I started using it in December 2012 and there’s no way my little brain can remember how long it took to set up but looking at the process now, I’d say it was ten minutes with nine of them spent reading what I had to do. If you want to use it yourself, it’s free but you need OmniFocus and you should have a look at this Omni Group explanation.)

All of which is a long way to say a short thing: automation can speed up your work like nobody’s business but it takes time to do. So to roll out my favourite quote from The Simpsons, if you’re wondering whether to automate your work: “short answer yes with an if, long answer no with a but”.

If it takes you longer to automate something than this automation will save you, don’t do it. Except I really would not have predicted how much saving those steps by Drafts 4 would save me time and effort. Rather than just shrug and admit that your mileage will vary, let me show you the reason I wanted to say all this to you today:

Screen Shot 2014-10-28 at 09.42.24

That’s by xkcd and while it’s the full image, while you don’t see any more of this one, there is much, much more to see and relish on the xkcd site.

 

I order you to eat chocolate brownies

You’ll thank me.

Normally, people do not enjoy being forced to do something. People also do not enjoy the guilt that comes with doing something that is bad for them. Surprisingly, these two wrongs seem to make a right: when people are compelled to engage in vices, they feel better than when they freely choose the vice for themselves. According to a new paper in the Journal of Consumer Research, persuading a friend to share a dessert removes the burden of choice from them, reducing their feelings of guilt and making them less conflicted about the decision.

Vices—junk food, movie marathons, celebrity gossip news, procrastination—have adverse consequences. Choosing them is ‘bad’ and results in guilt that we don’t get from virtuous activities such as exercise, working on a passion project, or reading high-quality media. “It has long been believed that yielding to vices…is bad,” write the researchers. “While not disagreeing with this picture, the current research presents the observation that a negative view of vices does not quite tell the full story.”

The researchers suggest that the guilt of choosing vices weighs us down, reducing our sense of ‘subjective vitality.’ Vitality, a term used to describe the feeling of being energized, has been linked to mental and physical wellbeing, improved task performance, tenacity, and self-control. It is not quite the same thing as happiness, which is a related but conceptually different experience.

Get ordered to eat a brownie, and you’ll feel good about it – Cathleen O’Grady, Ars Technica (25 October 2014)

Read the full piece.

How Warren Buffett prioritises his To Do list

If I haven’t said this to you before, let me say it now: I can’t stand systems for prioritising your work. The time you spend fiddling with your list is time you could spend doing the work. And the most fantastically well worked out priority list is torpedoed the next time anyone phones or emails you with a more urgent task.

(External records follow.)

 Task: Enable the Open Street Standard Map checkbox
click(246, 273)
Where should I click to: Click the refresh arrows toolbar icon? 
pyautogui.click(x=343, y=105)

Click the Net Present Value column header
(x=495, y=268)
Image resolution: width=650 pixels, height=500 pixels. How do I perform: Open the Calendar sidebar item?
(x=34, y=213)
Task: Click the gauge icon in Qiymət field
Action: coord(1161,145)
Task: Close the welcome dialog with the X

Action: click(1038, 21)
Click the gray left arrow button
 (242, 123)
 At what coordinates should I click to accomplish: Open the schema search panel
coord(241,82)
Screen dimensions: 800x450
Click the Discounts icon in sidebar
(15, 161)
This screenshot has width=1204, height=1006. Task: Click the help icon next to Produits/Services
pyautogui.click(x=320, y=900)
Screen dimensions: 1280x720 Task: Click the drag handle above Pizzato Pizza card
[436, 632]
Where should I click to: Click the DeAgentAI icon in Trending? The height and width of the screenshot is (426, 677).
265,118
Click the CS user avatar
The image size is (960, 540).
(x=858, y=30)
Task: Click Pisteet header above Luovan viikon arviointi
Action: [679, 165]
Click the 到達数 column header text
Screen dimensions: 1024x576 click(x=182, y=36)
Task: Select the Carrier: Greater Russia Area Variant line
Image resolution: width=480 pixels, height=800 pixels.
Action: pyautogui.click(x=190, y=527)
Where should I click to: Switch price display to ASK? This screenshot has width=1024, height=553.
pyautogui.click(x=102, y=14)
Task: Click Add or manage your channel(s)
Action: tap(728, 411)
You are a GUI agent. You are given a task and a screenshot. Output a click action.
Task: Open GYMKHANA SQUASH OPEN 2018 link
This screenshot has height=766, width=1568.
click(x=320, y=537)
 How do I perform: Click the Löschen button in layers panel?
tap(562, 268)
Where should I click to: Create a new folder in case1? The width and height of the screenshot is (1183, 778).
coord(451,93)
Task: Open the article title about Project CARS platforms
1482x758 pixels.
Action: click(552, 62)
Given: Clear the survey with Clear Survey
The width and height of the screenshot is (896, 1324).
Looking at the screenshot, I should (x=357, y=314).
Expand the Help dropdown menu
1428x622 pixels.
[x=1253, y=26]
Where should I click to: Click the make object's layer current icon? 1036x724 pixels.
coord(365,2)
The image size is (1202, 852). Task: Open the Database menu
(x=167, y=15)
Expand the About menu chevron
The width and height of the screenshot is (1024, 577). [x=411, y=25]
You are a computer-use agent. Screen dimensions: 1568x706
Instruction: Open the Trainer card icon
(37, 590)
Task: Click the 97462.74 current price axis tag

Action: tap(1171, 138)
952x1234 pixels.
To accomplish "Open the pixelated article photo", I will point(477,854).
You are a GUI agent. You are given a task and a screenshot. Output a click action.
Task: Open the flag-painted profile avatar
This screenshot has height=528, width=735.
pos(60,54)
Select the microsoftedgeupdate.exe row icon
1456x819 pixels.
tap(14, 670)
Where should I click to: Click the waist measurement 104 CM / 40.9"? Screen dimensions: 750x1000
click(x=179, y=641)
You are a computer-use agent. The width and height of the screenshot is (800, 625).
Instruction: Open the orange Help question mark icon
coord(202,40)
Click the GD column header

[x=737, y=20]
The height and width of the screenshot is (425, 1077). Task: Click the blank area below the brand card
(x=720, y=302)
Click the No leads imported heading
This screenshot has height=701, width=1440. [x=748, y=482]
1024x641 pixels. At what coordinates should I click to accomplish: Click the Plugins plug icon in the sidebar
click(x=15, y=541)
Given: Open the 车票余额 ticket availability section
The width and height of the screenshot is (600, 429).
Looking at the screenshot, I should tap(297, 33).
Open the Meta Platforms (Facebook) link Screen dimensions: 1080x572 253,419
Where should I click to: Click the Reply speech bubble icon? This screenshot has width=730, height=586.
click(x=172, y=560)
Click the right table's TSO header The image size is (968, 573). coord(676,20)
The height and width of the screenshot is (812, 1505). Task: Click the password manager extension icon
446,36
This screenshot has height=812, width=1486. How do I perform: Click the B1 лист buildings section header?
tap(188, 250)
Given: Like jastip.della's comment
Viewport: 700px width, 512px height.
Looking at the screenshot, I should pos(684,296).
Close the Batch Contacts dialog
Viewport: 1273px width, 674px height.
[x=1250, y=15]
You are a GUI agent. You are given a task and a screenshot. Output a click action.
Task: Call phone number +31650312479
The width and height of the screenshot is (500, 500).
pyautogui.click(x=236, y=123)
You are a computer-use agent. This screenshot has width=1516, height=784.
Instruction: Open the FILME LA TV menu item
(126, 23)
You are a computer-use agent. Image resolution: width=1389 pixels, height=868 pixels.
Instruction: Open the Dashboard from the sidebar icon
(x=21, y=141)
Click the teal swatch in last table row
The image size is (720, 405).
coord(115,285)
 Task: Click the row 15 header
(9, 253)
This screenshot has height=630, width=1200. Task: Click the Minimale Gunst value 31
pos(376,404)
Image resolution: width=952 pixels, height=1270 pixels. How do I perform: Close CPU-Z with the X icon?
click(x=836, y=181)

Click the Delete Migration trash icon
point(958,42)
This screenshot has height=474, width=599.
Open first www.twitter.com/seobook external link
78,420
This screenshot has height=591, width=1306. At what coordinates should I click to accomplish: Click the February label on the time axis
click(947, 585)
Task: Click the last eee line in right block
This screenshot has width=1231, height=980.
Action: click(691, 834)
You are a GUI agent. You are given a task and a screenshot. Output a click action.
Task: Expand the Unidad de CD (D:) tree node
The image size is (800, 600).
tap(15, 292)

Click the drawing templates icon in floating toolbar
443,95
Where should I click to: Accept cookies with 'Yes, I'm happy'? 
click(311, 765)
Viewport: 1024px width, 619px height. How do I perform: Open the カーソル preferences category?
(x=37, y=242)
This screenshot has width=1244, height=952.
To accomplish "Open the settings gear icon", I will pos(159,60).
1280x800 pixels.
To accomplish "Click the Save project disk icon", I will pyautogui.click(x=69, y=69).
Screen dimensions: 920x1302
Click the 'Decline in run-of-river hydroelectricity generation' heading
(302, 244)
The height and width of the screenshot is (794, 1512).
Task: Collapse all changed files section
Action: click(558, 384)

But writer James Clear is well into priorities and says that investor Buffet is too:

With well over 50 billion dollars to his name, Warren Buffett is consistently ranked among the wealthiest people in the world. Out of all the investors in the 20th century, Buffett was the most successful.

Given his success, it stands to reason that Buffett has an excellent understanding of how to spend his time each day. From a monetary perspective, you could say that he manages his time better than anyone else.

And that’s why the story below, which was shared directly from Buffett’s employee to my good friend Scott Dinsmore, caught my attention.

Let’s talk about the simple 3-step productivity strategy that Warren Buffett uses to help his employees determine their priorities and actions

Warren Buffett’s “2 List” Strategy: How to Maximize Your Focus and Master Your Priorities — James Clear via Medium (27 October 2014)

I’d like you to read the full piece as Clear writes it well, but a small spoiler is that he recounts this tale of Buffet going through his three-step priority process. Go read it, though, and tell me that it’s really prioritising.

I think it’s getting stuff sorted out before you start. I don’t take away from this that I must study my To Do list’s priority rankings.